One of the largest obstacles Morgan and her team had to overcome was the insurance companies. “These insurance companies own or have contracts with their own specialty pharmacies, so you’re locked out of the network. I think accreditation is one of the first steps you have to take to get past that.” Acquiring the proper licensing and accreditation ensures Alps is a credible location that providers and insurance companies will choose for their patients. “Case in point,” she explains, “I was calling to get a prior authorization on a local, smaller insurance company, and they said, ‘You know what? It’s not working out with the big pharmacy we’re using. Can we send all our specialty patients to you?’” Accreditation keeps Morgan and her specialty team accountable with their processes and knowledge, which keeps them credible, and it’s one of the sources of the specialty pharmacy’s success.
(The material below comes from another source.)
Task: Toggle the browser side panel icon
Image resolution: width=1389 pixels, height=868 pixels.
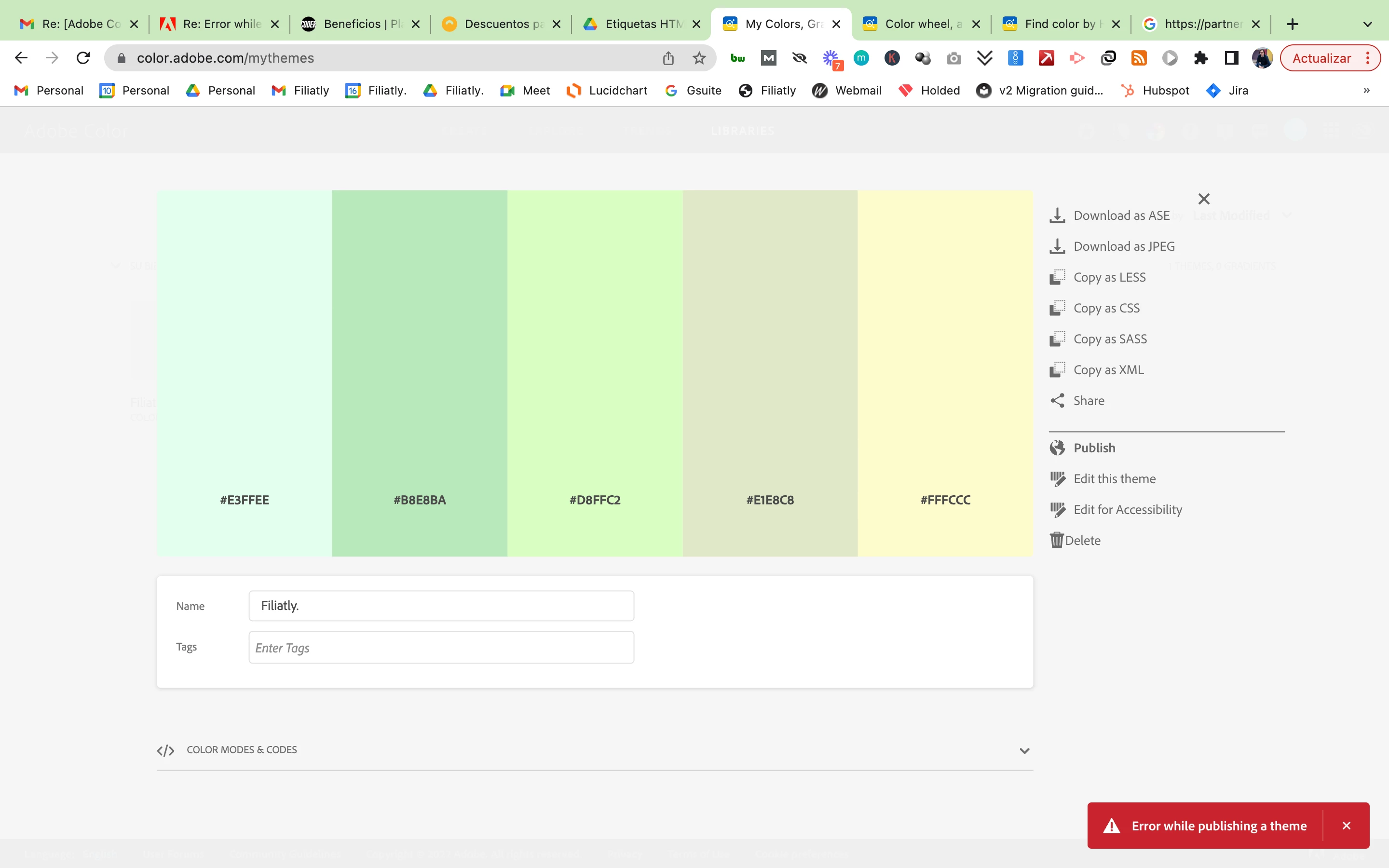Action: click(1231, 58)
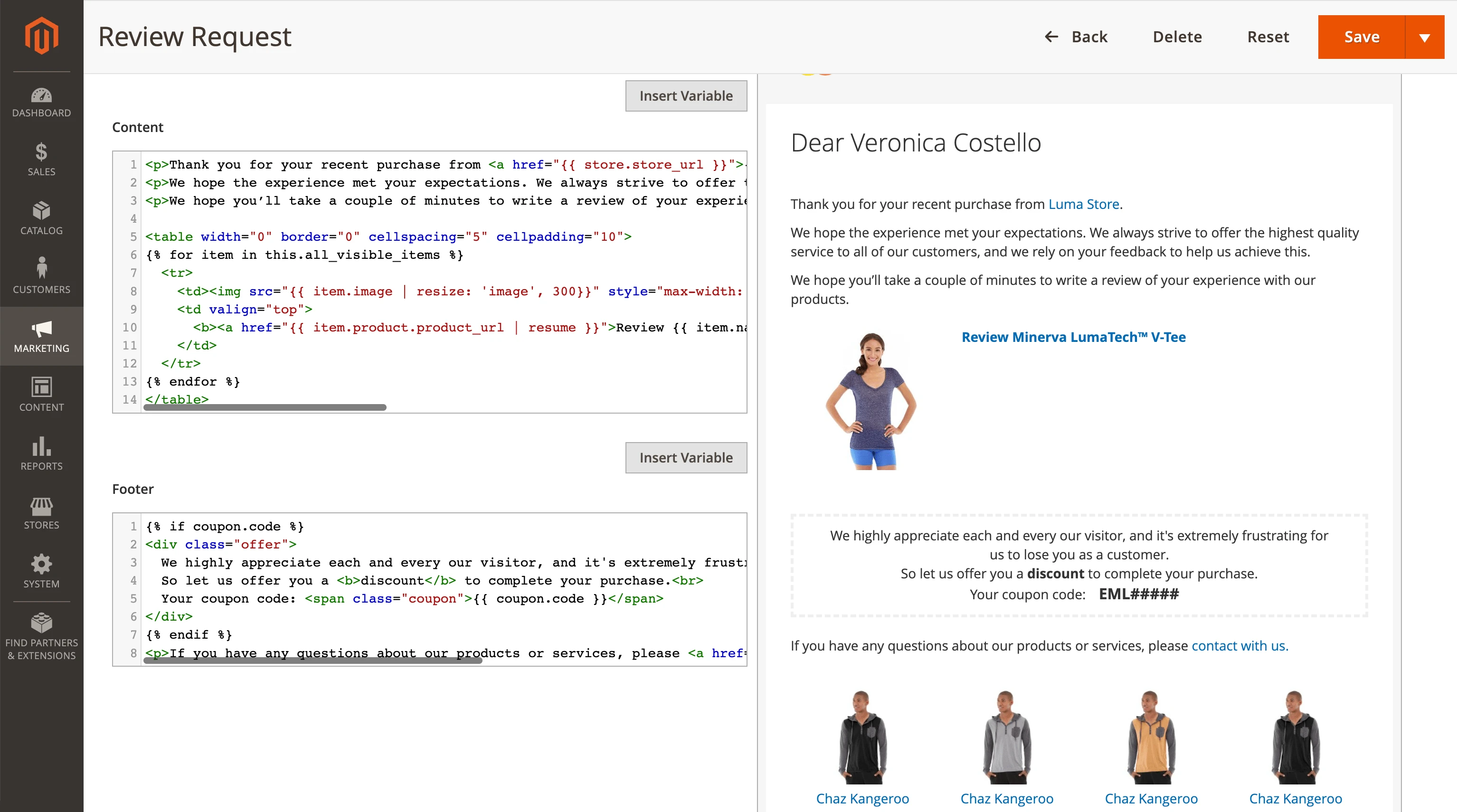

“Organization is key,” she says. “Some people do it just by Excel sheets and paper files, but I knew I needed to stay really organized. I’m high-technology, anyways, so PioneerRx was excellent in its capabilities with allowing me to use the note features, patient category features, and item category features.” Morgan’s self-professed Type A personality has helped her set clear, organized systems in place. A large whiteboard stationed behind her lists each day of the week and the specific duties she and her staff members must complete each day. As for staffing, Morgan created and filled niche positions as she saw fit. In the beginning, she pulled one of Alps’ top technicians for an hour each day to conduct patient care calls, but as the number of specialty patients escalated from five to two hundred, she was permanently moved to the specialty pharmacy and given the title of “patient care coordinator.” When she began asking for advice from other pharmacists, some recommended designating the task of contacting local prescribers to one person. In turn, Alps Pharmacy created the title of “Director of Sales and Marketing” and filled the position with a salesperson. “We knew that in order to have a specialty pharmacy, we needed to get in front of the doctor, so that’s where the sales and marketing came in,” Morgan explains. Some specialty pharmacies, like Alps Specialty Pharmacy, find it worthwhile to invest in niche positions like these to create a more productive, streamlined workflow.
Although specialty pharmacy is projected to rise in popularity, Morgan says that, because each pharmacy is unique, specialty isn’t ideal for every pharmacy. However, it is worthwhile to research and investigate. Listen to your patients, and look for disease states like hepatitis C that could be the foundation of a potential specialty pharmacy. Put yourself in front of physicians and insurance companies who could benefit from a community pharmacist’s services. Find and connect with pharmacists like Morgan who built their own specialty pharmacies and see what wisdom they have to offer from their experiences. One conversation could be the game-changer that becomes your pharmacy’s “greatness.”